Figure 2. Average Annual Official Development Assistance by HDP Sector (2012- 2021)

The share of ODA dedicated to humanitarian efforts has increased over the past decade, from 7 percent in 2012 to 15 percent by 2021, likely in response to the growing frequency of crises. Nevertheless, the relatively small share of humanitarian and peace-focused funding reinforces the importance of closer engagement and coordination with long-term development providers early on. The fact that the humanitarian sector has primarily pushed the concept and discussions around the HDP Nexus is a major stumbling block in moving from lip service to daily practice, ensuring buy-in and engagement from the security and development sectors.

3.2 United States: A Top Donor Across the HDP Nexus

The U.S. has a significant role in ensuring coherence and coordination across the humanitarian-peace-development nexus. Over the past two decades, it has consistently been the largest provider of humanitarian aid. The U.S. primarily drove the global increase in humanitarian aid in recent years. As a case in point, humanitarian-focused aid from the U.S. government (USG) grew two-fold from US$8.2 billion in 2016 to US$15.4 billion by 2021. Moreover, humanitarian aid is sometimes an “easier sell” to American policymakers and reaches bipartisan support with greater ease.

Figure 3. United States Official Development Assistance by HDP - dollars (2000-2021)

Figure 4. Select Donors' Official Development Assistance to HDP sectors Over Time (2011, 2016, and 2021)

Notably, the U.S. is not only a huge player in the humanitarian field, but it is also a top supplier of ODA focused on long-term development assistance and peacebuilding. Figure 3 shows how the U.S. compares to other leading aid suppliers like Germany and the European Union (EU). The U.S. is typically the first or second largest provider of developmental aid (with Germany) and among the three largest providers of peacekeeping aid (with Germany and the EU).

The apparent prioritization of long-term development aid could partly reflect the data reporting system and how narrowly we define humanitarian aid or peace aid. Nevertheless, the drivers may be more substantial and linked to the nature of these different types of aid. For example, development aid goes through a lengthier budget approval process, while humanitarian and peace aid is urgent.
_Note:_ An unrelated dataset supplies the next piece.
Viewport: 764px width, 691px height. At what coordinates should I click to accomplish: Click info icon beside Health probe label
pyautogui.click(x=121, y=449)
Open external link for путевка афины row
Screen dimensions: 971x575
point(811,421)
Over the 21st century, U.S. foreign assistance has progressively shifted away from the Middle East and North Africa (MENA) region, where it concentrated most of the investment in the early 2000s, and towards Sub-Saharan Africa (SSA). This geographic pivot reflects more extensive commitments to Iraq early on since 2003 that have gradually reduced until the 2010s (Figure 5). In 2021, nearly half of the USG's ODA was directed to SSA. Most of this increase was distributed across the region. However, some countries stand out in receiving an outsized increase in ODA from the U.S., namely Ethiopia, Nigeria, and the Democratic Republic of Congo.

Figure 5. United States Official Development Assistance by Region, Percentage (2000-2021)

It would be tempting to assume that the pivot from the Middle East and North Africa to SSA explains why we see a decline in peace-focused assistance (a traditional U.S. emphasis in its engagements in the Middle East) alongside the uptick in humanitarian assistance dollars over the same period (a prominent feature in U.S. engagements in Africa). Counter to expectation, this does not appear to be the case. Taking a closer look at the two regions, SSA has seen a decline in its share of humanitarian aid from the U.S., while the Middle East and North Africa saw an increase. The growth of long-term development aid was the more consequential trend that catapulted SSA ahead of the Middle East and North Africa as a top recipient of U.S. assistance. Also notable is the slight decrease in the share of ODA going to Europe and Central Asia (ECA) across all HDP sectors (Figure 6).

Figure 6. United States Official Development Assistance by Region and HDP Sector

4. Delivering Along the HDP: Key Players, Approaches, and Case Studies

There are many players engaged across the HDP Nexus, both within and outside of the USG. The relevant USG actors include the Department of State (State), USAID, the Department of Defense (Defense), and–in some cases–private sector implementers. State is at the forefront regarding diplomatic negotiations with key counterparts; Defense is often directly engaged in crises with a security or military component. In most cases, USAID’s role is more of a service deliverer than a negotiator. However, that often varies according to the individual leadership in-country offices.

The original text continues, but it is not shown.